A Secret Garden Path

Off the beaten path, with only a small sign to notify passers-by, the Ogunquit Heritage Museum is one of the better-kept secrets of this town. We happened upon it last year, taking a circuitous route home one day, and it beckoned to us through a line of oaks and maples. Hidden away, it doesn’t shout, or even announce, its presence so much as it waits in secret quiet. Though the hours it is open are scant (and I’ve never managed to find myself there when the museum itself was welcoming visitors), it’s the garden path that lies before it that is the main draw for me.

The Road Not Taken

Two roads diverged in a yellow wood,
And sorry I could not travel both
And be one traveler, long I stood
And looked down one as far as I could
To where it bent in the undergrowth;

Then took the other, as just as fair,
And having perhaps the better claim
Because it was grassy and wanted wear,
Though as for that the passing there
Had worn them really about the same,

And both that morning equally lay
In leaves no step had trodden black.
Oh, I kept the first for another day!
Yet knowing how way leads on to way
I doubted if I should ever come back.

I shall be telling this with a sigh
Somewhere ages and ages hence:
Two roads diverged in a wood, and I,
I took the one less traveled by,
And that has made all the difference.

 ~ Robert Frost

In a town crowded with the first flush of tourists, this is one spot where it is common to find sweet delicious solitude at any given time. It is also brimming with seemingly-forgotten woodland plants, rare finds like white bleeding hearts and great swaths of Trillium just past their peak. An unidentifiable yellow plant shakes its wet blooms free from the rain, its canopy of leaves protecting its pendulous hairy seed pods.

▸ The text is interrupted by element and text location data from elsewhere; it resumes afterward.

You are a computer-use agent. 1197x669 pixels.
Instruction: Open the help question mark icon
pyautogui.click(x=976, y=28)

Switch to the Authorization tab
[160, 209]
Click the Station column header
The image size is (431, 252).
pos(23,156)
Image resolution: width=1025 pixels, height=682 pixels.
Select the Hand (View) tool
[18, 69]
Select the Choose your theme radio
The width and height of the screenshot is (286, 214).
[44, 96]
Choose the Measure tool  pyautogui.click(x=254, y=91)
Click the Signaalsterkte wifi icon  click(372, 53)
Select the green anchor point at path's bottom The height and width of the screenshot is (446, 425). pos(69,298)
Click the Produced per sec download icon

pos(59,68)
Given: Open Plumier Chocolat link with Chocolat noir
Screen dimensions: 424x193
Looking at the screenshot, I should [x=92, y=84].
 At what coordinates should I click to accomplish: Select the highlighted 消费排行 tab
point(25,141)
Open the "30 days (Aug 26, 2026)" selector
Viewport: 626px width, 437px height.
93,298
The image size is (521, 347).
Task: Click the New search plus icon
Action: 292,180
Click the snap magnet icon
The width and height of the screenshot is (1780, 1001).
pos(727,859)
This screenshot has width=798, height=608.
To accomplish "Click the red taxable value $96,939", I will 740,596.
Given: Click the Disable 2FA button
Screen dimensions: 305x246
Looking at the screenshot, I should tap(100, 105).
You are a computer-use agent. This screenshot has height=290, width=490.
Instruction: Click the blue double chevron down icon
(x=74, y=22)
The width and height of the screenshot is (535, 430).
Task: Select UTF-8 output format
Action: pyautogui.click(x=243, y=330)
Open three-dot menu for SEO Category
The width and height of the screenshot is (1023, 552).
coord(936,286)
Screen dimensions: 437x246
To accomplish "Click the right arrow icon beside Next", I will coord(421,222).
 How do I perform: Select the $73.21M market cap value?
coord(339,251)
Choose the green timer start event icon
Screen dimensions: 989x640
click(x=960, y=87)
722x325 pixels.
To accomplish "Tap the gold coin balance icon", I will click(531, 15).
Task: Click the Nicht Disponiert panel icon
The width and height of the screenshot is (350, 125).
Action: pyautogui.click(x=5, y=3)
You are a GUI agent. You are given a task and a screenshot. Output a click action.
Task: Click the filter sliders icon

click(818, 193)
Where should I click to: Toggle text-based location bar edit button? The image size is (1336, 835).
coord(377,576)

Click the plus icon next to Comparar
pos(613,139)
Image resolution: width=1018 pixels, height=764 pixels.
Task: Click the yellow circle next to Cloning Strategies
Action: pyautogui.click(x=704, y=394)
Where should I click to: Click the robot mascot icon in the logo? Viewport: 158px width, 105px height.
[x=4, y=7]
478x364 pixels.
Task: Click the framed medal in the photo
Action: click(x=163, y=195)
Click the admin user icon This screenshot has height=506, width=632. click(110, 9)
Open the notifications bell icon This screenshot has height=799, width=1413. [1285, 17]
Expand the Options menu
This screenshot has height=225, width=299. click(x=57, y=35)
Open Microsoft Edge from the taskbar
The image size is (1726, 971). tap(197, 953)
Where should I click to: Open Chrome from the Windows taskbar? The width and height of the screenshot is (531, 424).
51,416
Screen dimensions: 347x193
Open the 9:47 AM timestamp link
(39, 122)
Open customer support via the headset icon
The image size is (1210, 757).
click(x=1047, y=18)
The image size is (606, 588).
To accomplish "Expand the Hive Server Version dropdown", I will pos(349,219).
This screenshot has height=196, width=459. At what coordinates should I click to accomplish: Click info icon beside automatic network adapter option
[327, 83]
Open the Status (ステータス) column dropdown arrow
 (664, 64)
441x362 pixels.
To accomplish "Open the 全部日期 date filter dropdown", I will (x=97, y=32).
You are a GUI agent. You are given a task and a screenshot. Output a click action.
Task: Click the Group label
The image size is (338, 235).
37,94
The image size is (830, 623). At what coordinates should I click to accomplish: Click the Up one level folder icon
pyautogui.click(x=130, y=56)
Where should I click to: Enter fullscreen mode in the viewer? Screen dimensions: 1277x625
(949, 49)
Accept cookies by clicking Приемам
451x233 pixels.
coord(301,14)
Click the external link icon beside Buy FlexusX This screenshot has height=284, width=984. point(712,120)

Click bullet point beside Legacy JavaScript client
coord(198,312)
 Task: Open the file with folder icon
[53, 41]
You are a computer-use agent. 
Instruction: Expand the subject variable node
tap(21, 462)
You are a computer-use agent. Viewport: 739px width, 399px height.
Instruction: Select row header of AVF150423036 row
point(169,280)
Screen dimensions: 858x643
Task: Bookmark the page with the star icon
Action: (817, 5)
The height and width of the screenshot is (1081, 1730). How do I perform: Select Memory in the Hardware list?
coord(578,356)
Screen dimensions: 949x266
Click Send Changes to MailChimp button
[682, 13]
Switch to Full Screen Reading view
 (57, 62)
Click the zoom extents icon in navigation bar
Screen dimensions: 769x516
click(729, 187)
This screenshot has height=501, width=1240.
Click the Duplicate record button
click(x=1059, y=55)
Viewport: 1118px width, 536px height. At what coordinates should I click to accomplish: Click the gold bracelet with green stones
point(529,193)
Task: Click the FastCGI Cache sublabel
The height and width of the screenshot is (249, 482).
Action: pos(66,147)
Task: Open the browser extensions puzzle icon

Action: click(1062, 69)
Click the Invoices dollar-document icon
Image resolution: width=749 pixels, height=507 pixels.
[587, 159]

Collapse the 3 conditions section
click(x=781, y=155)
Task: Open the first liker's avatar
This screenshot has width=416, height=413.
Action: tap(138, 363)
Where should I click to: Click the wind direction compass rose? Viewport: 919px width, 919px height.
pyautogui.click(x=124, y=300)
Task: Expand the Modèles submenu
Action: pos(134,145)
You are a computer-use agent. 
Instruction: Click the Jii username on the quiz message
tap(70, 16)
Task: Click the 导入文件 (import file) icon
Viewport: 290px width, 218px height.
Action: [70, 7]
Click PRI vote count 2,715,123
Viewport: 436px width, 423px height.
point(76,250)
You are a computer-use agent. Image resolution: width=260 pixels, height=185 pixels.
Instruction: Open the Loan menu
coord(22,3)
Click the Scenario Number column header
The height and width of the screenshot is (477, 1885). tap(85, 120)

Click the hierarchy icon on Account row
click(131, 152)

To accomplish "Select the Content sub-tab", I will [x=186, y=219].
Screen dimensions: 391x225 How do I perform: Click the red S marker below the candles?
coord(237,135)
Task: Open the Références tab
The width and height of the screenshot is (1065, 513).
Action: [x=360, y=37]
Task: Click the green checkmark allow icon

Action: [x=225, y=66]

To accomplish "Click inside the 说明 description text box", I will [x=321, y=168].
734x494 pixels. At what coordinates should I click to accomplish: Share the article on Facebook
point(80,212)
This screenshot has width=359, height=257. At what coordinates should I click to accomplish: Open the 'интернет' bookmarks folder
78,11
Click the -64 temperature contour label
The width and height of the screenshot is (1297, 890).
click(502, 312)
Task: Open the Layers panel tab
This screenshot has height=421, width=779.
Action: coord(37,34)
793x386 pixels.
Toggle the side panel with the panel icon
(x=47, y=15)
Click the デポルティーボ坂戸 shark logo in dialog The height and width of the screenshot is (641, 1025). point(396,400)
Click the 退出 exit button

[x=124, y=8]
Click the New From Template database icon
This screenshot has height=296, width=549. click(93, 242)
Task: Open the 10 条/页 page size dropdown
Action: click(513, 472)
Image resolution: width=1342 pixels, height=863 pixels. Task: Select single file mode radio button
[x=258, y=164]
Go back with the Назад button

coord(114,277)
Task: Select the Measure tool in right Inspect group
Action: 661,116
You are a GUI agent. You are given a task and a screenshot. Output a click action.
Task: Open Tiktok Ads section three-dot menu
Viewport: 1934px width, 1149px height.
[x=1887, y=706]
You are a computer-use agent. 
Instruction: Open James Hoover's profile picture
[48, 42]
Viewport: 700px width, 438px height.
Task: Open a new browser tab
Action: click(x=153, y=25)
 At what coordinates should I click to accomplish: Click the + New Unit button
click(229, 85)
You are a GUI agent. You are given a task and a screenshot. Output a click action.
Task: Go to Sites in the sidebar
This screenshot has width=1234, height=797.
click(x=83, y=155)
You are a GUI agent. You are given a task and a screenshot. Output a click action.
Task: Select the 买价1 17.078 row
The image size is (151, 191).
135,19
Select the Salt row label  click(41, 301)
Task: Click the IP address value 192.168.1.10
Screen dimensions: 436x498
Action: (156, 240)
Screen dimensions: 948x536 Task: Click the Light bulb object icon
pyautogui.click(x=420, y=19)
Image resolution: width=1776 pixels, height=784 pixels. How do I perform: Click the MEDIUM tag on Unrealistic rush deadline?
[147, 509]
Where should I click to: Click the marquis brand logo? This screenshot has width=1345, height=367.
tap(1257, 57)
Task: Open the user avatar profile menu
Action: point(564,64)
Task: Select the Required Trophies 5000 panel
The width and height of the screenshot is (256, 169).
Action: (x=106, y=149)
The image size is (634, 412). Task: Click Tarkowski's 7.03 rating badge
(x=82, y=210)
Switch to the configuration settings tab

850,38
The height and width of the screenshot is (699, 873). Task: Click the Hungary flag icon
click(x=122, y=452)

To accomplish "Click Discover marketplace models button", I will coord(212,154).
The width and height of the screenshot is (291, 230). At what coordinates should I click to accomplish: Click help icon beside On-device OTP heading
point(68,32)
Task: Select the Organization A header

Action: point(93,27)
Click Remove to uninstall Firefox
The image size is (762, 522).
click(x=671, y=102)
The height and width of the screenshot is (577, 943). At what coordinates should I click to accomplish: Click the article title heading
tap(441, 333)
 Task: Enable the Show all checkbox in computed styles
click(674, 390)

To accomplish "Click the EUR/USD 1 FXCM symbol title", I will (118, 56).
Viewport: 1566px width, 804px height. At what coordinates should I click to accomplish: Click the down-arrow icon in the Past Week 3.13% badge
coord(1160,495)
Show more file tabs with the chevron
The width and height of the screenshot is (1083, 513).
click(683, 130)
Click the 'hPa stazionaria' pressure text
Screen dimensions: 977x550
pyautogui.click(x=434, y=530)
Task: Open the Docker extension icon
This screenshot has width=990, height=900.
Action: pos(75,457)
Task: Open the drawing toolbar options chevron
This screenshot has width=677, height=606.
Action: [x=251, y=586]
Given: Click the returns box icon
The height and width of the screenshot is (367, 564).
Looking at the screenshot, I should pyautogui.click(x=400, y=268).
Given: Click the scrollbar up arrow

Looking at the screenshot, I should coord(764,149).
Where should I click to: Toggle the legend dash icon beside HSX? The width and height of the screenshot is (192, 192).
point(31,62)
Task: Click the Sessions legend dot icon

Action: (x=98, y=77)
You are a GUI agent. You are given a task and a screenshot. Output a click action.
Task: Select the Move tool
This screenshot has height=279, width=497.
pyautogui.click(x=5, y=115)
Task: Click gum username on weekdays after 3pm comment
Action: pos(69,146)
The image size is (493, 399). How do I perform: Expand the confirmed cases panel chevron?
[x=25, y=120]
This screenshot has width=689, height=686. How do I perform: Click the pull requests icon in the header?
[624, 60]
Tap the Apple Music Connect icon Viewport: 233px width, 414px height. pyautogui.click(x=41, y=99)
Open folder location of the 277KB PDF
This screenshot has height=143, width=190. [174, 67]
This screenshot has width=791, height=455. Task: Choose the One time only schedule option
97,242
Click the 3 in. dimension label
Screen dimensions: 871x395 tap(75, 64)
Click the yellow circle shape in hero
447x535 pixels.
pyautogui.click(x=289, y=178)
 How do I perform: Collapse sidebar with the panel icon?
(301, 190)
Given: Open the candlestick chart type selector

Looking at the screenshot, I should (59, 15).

The path leads in a rough circle from the small red museum building out through the wooded area, then back to the small rise of steps leading into the building, framed by lilacs in full, fragrant bloom. On this visit, I am alone. Andy is resting back in the guesthouse.

Sitting on a bench beside the stand of faded Trillium, I am taken back to a snippet of memory I’m not even sure is mine. It is a glimpse of the spring forest in Vermont, near a covered wooden bridge. A red Wake Robin nods its crimson head in the breeze, a few feet away from the road and buffered by the trees. Then it is gone. The flower. The memory. The sunlight.

I never quite manage to share the sublime with anyone.